* **Problem details**:
Change "screenshot" to "capture" everywhere in the lines below and write them out again with nothing else altered. Leave the pictures out.

[Items from a data source]
★ ★ ★ ★ ★ ★ ★

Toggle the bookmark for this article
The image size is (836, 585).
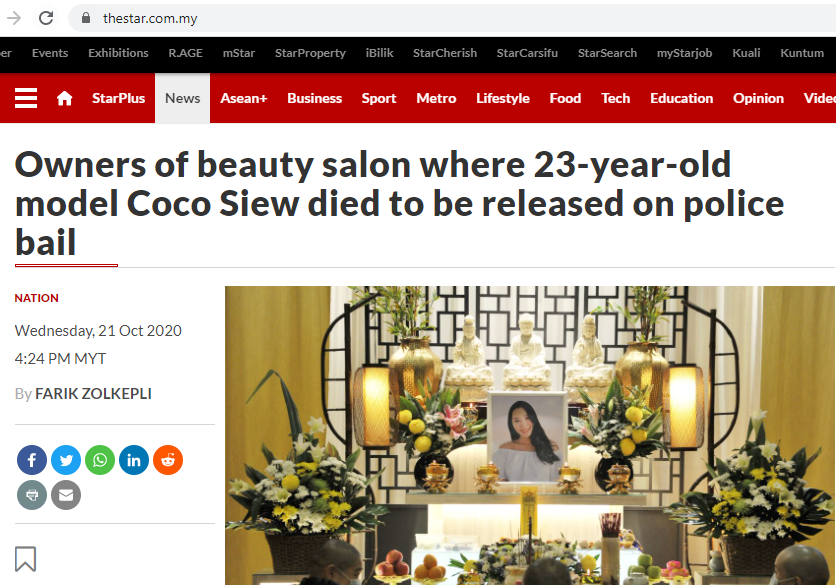(26, 559)
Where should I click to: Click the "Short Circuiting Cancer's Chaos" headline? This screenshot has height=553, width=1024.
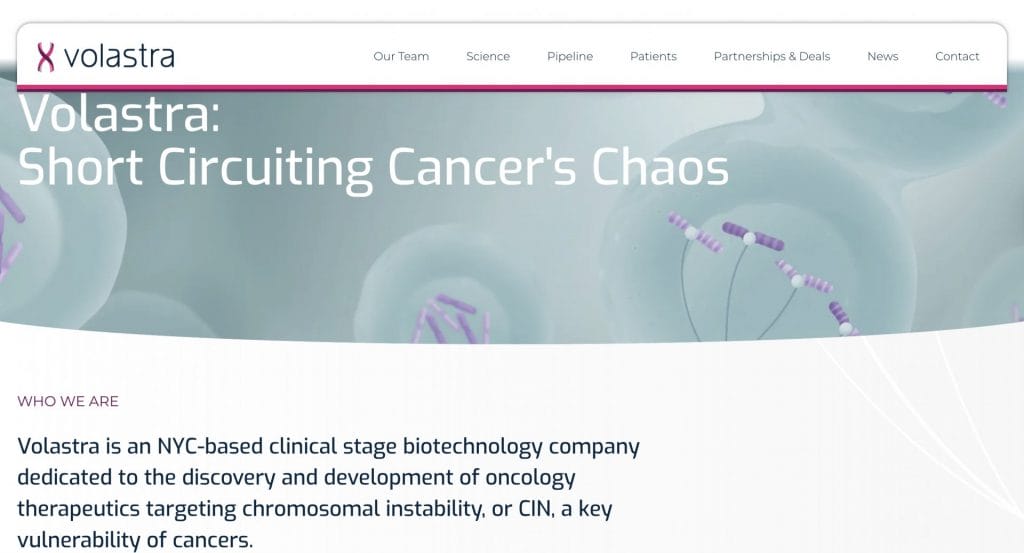[x=373, y=168]
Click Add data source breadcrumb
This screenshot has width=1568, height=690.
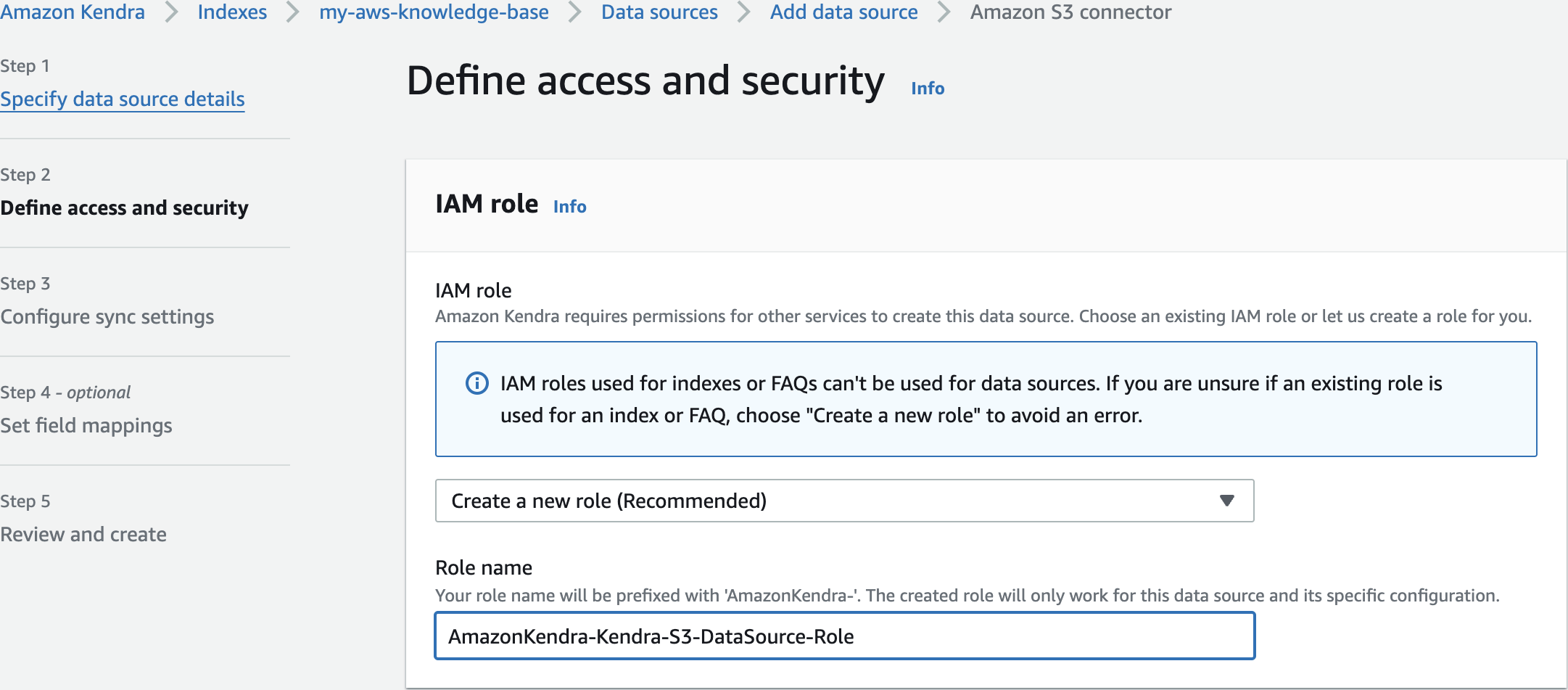tap(843, 12)
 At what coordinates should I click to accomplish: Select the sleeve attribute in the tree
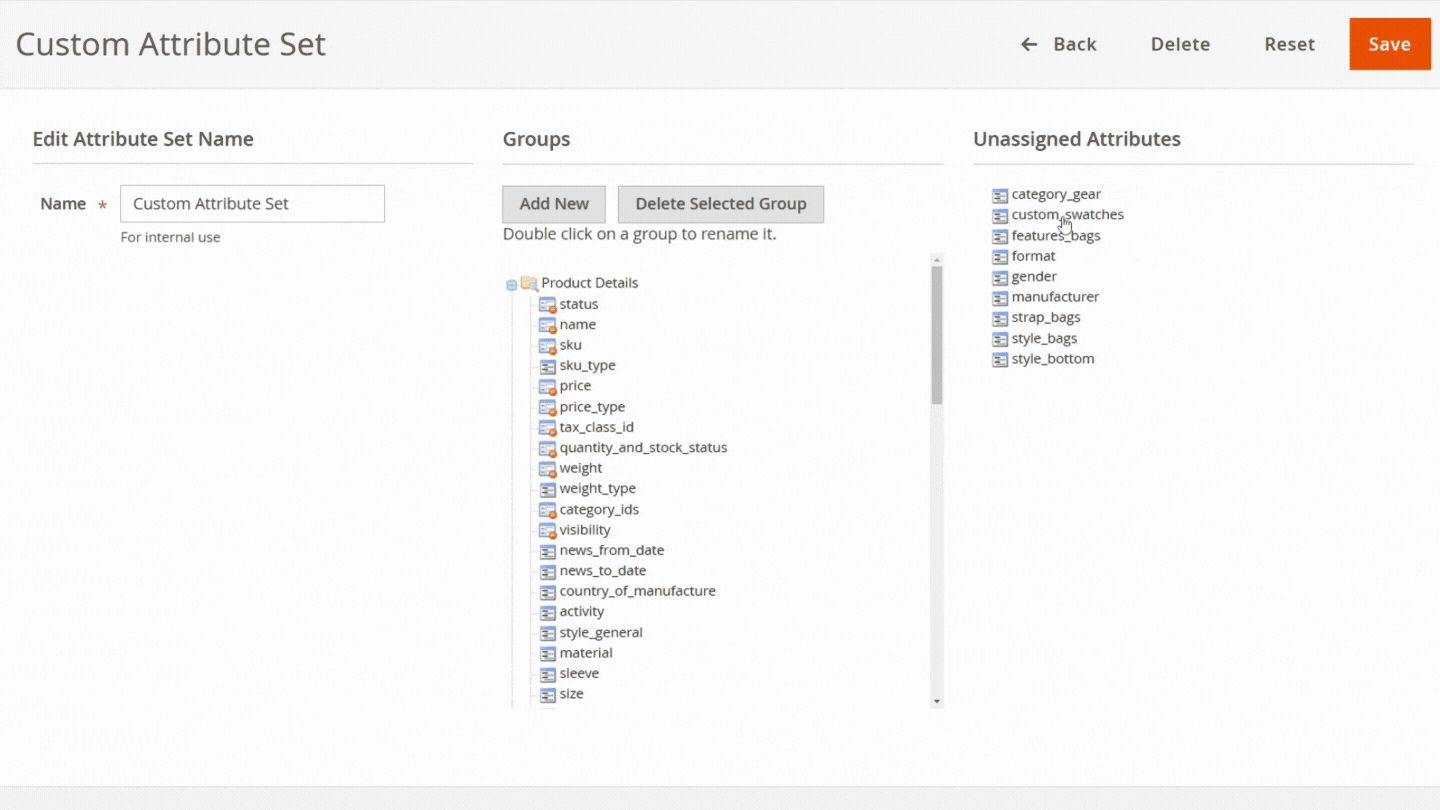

★ ★ ★ ★ ★ ★ ★

* **Solution for this exercise**:
Toggle the bookmark for this article
The image size is (836, 585).
(26, 559)
Where should I click to: Click the "Short Circuiting Cancer's Chaos" headline? This capture has height=553, width=1024.
[x=373, y=168]
Click Add data source breadcrumb
This capture has width=1568, height=690.
tap(843, 12)
 At what coordinates should I click to accomplish: Select the sleeve attribute in the tree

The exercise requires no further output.